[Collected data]
◆ ◆ ◆ ◆ ◆ ◆ ◆

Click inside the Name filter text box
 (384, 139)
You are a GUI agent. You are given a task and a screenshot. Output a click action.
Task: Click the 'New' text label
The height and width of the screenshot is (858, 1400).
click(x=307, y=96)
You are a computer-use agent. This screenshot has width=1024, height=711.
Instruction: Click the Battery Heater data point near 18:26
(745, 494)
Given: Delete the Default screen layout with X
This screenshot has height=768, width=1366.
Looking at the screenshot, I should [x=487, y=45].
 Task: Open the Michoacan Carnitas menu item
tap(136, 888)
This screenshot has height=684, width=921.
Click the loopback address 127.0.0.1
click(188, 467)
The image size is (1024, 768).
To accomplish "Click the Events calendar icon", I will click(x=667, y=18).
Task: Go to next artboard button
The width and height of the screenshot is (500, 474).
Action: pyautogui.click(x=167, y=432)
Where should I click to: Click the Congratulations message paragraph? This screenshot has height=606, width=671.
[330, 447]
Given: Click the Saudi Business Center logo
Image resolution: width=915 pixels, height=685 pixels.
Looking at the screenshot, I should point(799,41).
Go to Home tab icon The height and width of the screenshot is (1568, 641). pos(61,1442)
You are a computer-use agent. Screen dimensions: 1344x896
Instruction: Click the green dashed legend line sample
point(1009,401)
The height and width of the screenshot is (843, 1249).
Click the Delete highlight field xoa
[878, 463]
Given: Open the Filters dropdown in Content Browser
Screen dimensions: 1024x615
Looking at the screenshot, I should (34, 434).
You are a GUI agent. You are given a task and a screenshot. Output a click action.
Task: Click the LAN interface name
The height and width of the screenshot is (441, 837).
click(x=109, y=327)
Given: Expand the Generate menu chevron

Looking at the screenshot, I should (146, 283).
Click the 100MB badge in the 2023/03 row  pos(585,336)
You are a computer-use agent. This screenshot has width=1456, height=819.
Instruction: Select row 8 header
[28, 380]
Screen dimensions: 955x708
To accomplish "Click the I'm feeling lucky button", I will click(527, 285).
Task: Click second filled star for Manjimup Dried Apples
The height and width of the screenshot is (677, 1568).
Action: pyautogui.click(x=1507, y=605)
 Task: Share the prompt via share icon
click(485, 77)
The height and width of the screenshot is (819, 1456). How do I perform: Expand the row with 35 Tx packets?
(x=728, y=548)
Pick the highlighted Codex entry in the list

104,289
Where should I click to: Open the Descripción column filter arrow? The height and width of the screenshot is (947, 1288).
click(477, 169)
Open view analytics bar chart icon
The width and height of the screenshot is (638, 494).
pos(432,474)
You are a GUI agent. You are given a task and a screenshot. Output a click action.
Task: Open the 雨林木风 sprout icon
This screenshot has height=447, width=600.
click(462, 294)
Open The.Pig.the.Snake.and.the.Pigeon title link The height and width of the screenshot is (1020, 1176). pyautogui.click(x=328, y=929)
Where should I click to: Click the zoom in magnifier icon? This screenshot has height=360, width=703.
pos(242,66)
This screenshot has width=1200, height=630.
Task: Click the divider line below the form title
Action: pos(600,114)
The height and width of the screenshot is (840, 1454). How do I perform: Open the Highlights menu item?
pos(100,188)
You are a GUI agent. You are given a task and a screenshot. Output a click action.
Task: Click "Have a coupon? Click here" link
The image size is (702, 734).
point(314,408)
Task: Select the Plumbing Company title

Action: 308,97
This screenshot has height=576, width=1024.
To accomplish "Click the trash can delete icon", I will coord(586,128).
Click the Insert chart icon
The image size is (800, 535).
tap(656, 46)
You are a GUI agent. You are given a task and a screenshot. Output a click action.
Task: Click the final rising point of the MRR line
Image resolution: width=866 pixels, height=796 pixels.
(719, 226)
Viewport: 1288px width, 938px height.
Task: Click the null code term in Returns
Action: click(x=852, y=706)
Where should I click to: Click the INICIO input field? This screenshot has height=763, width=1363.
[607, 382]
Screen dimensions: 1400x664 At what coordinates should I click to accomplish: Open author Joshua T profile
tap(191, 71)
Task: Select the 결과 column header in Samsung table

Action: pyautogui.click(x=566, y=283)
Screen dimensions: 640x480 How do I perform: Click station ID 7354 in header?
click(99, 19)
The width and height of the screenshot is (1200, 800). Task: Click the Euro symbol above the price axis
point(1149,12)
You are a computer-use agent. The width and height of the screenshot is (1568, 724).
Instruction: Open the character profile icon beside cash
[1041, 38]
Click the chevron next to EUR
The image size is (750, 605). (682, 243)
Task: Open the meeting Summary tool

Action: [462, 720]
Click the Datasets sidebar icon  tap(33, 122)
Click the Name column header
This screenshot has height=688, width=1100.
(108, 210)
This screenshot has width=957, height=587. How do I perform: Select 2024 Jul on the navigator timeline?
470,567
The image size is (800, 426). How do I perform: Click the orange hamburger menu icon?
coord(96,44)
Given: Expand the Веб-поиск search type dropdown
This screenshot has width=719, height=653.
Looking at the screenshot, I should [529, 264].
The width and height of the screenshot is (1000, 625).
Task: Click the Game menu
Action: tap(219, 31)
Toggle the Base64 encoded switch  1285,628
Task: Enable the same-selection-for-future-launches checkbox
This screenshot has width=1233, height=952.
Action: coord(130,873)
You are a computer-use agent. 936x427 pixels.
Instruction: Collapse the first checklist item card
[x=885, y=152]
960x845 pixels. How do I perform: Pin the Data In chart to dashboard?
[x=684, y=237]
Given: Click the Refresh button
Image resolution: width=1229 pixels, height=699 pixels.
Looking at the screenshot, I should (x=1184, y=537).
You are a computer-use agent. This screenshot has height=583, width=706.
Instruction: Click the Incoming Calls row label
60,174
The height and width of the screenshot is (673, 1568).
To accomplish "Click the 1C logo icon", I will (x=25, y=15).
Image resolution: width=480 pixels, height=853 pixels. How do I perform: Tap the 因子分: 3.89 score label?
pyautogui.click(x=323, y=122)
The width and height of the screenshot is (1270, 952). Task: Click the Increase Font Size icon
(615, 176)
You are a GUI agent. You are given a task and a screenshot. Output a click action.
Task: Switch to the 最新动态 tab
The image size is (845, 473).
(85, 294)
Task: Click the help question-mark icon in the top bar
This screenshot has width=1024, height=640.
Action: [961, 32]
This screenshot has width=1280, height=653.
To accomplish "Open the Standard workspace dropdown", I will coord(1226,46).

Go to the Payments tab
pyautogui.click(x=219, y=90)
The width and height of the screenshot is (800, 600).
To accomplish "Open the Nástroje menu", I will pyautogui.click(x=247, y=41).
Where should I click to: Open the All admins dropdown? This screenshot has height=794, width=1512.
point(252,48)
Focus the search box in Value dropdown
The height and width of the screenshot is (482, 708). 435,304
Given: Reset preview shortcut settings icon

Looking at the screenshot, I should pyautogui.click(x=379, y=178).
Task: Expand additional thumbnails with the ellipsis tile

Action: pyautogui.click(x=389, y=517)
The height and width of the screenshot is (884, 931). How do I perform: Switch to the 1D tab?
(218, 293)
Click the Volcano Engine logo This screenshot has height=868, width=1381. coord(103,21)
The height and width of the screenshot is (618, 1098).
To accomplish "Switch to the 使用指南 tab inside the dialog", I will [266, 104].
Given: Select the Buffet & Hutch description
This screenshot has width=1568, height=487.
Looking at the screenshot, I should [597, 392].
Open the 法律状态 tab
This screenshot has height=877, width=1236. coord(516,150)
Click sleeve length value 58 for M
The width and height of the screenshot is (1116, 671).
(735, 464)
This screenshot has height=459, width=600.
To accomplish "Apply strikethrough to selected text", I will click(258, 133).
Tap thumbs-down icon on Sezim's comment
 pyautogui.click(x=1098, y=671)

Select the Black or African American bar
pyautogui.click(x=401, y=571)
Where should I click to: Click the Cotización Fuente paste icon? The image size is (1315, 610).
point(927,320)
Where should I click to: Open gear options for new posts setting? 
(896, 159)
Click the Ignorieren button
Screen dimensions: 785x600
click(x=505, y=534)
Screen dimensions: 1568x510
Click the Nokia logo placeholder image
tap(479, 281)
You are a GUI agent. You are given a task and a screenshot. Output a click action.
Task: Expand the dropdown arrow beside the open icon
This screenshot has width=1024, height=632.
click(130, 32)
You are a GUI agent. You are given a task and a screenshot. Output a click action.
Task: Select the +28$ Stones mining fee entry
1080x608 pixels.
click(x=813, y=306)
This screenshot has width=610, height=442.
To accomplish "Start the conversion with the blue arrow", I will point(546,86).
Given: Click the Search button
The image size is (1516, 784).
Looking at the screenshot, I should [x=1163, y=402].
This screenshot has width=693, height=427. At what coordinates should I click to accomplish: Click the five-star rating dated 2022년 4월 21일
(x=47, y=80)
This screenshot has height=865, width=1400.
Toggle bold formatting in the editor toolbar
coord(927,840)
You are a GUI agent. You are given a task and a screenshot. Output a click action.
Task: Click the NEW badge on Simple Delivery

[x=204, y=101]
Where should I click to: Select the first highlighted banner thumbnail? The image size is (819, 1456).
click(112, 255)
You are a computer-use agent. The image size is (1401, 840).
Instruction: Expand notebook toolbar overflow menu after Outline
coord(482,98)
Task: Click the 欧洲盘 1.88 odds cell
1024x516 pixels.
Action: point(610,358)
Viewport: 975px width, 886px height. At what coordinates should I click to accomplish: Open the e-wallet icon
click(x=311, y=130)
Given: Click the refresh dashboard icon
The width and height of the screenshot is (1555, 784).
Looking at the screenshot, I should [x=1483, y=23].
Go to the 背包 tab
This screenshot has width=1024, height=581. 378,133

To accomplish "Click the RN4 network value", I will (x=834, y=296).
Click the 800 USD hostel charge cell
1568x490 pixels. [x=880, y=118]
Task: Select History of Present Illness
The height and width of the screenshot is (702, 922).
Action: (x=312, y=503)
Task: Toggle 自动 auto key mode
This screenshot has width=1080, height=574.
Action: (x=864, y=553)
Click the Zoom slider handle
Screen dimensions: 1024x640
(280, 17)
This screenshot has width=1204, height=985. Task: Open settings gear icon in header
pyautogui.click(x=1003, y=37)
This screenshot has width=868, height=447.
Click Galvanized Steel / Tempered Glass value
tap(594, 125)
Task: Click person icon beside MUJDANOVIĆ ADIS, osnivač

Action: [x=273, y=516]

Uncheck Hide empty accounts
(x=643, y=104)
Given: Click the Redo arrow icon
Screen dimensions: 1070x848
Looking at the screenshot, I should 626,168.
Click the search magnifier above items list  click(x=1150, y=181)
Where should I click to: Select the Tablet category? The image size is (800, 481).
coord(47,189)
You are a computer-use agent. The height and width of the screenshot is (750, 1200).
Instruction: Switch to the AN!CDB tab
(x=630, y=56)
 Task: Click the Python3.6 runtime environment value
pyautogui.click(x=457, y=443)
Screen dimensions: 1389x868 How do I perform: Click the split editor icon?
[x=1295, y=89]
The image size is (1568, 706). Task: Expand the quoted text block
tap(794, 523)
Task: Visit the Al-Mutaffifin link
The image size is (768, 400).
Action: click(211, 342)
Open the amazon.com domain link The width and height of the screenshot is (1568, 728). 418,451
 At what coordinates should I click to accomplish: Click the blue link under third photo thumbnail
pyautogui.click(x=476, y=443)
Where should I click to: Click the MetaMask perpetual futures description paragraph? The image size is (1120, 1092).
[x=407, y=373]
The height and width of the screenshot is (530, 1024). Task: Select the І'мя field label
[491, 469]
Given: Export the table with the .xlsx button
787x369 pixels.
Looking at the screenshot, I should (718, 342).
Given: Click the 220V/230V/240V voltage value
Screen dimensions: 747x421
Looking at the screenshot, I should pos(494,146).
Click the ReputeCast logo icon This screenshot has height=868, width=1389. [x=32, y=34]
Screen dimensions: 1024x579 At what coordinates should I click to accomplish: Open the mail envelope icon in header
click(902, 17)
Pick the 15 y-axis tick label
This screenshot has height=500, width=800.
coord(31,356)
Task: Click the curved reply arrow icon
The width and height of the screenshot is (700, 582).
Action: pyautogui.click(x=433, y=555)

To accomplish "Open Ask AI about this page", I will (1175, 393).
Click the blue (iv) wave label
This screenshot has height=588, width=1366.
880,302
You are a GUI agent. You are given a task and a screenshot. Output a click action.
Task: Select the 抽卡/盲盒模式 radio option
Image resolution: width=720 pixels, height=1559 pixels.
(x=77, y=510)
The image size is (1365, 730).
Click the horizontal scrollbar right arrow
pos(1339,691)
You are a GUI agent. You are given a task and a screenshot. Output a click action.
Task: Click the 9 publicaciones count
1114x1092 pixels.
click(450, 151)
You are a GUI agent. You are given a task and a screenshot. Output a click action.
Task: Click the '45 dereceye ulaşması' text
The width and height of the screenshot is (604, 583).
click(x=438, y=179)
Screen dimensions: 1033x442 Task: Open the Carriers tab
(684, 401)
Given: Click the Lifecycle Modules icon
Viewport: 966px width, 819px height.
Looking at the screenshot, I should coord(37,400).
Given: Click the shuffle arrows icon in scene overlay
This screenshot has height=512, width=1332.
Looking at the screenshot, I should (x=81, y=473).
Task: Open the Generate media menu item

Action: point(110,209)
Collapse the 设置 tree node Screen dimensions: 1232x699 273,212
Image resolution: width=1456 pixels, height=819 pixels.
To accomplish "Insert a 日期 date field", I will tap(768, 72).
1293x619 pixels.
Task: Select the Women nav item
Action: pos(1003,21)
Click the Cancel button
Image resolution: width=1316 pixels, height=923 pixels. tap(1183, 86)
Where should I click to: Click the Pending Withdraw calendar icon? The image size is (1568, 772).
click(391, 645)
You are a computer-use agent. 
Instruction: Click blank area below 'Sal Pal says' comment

◆ ◆ ◆ ◆ ◆ ◆ ◆

§ **TASK**
Begin at the first line of the records above and restate each line word for word, stopping after the line with "The image size is (1024, 768).".

§ **TASK SOLUTION**
Click inside the Name filter text box
 (384, 139)
You are a GUI agent. You are given a task and a screenshot. Output a click action.
Task: Click the 'New' text label
The height and width of the screenshot is (858, 1400).
click(x=307, y=96)
You are a computer-use agent. This screenshot has width=1024, height=711.
Instruction: Click the Battery Heater data point near 18:26
(745, 494)
Given: Delete the Default screen layout with X
This screenshot has height=768, width=1366.
Looking at the screenshot, I should [x=487, y=45].
 Task: Open the Michoacan Carnitas menu item
tap(136, 888)
This screenshot has height=684, width=921.
Click the loopback address 127.0.0.1
click(188, 467)
The image size is (1024, 768).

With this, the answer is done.